Berdasarkan pengumuman MSCI Kamis (13/8/2026) waktu Indonesia, MSCI juga mengumumkan tidak terdapat saham yang masuk ke dalam MSCI Global Standard Indexes untuk Indonesia. Dengan demikian tinggal 9 saham yang bercokol dalam daftar.
Baca Juga
Sembilan saham tersebut terdiri atas PT Bank Central Asia Tbk (BBCA), PT Bank Rakyat Indonesia Tbk (BBRI), PT Bank Mandiri Tbk (BMRI), PT Telkom Indonesia Tbk (TLKM), dan PT Astra International Tbk (ASII). PT Barito Pacific Tbk (BRPT), PT Bank Negara Indonesia Tbk (BBNI), PT Bumi Resources Minerals Tbk (BRMS), dan PT United Tractors Tbk (UNTR).
Sementara itu, saham CPIN masuk ke dalam MSCI Small Cap Indexes setelah sebelumnya tercatat dalam Global Standard Indexes. Sebaliknya MSCI menghapus sembilan saham Indonesia dari daftar MSCI Small Cap Indexes, yakni ARTO, BUKA, ESSA, FILM, HEAL, KPIG, RATU, SMGR, dan TCPI.
Adapun daftar MSCI Micro Cap Indexes dari Indonesia tidak mengalami perubahan. MSCI menyatakan seluruh perubahan tersebut akan dilakukan pada penutupan perdagangan 31 Agustus 2026 dan berlaku efektif mulai 1 September 2026.
Baca Juga
MSCI Ubah Metodologi Seleksi Saham, Apa Dampaknya bagi Emiten?
MSCI juga mengumumkan bahwa setelah review MSCI August 2026, tinjauan indeks berikutnya dijadwalkan pada November 2026. MSCI November 2026 Index Review akan diumumkan pada 11 November 2026 dan perubahan indeks akan berlaku efektif mulai 1 Desember 2026.

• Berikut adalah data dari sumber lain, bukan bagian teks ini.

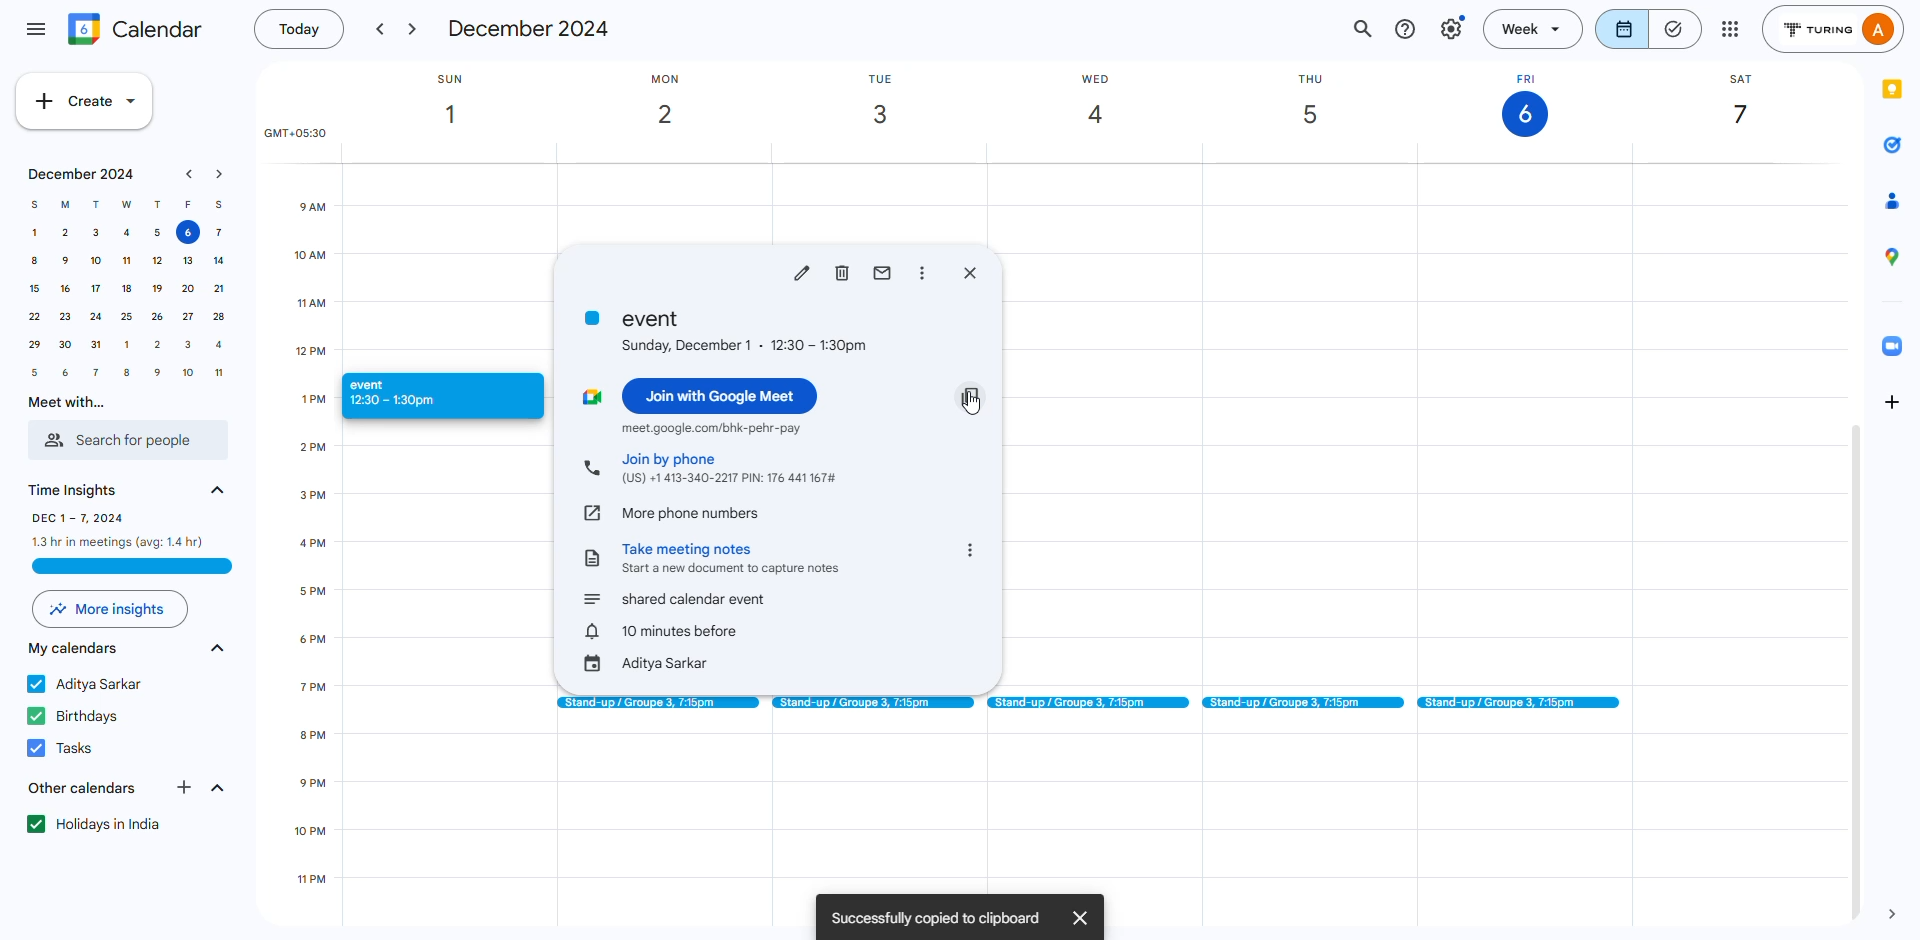 The image size is (1920, 940). What do you see at coordinates (1854, 672) in the screenshot?
I see `scroll` at bounding box center [1854, 672].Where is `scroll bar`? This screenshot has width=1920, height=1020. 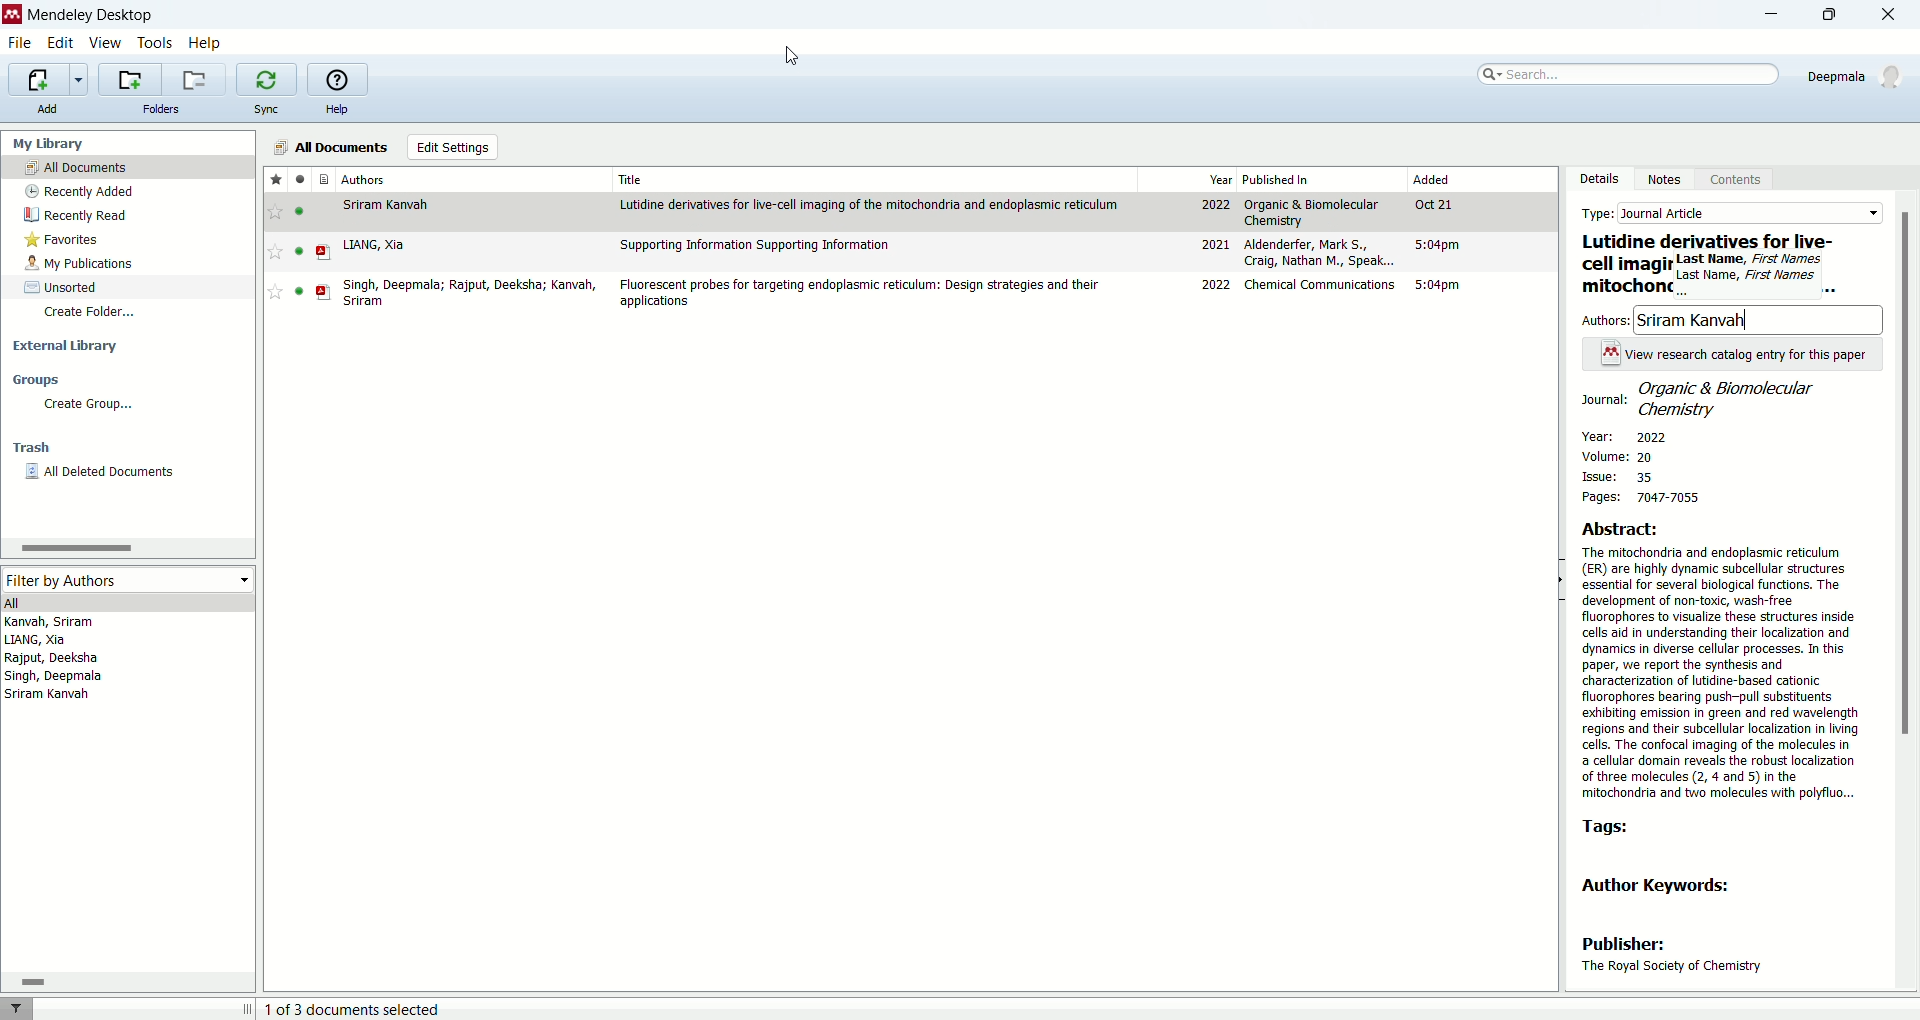 scroll bar is located at coordinates (1907, 591).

Sebelumnya, MSCI memperbarui metodologi seleksi saham untuk indeks globalnya dengan memberikan kelonggaran bagi saham yang catatkan lonjakan harga ekstrem. Melalui aturan baru yang mulai berlaku pada MSCI August 2026 Index Review, saham dengan porsi kepemilikan publik (free float) yang besar tidak lagi otomatis terhalang masuk ke MSCI Standard Index hanya karena mengalami kenaikan harga yang signifikan.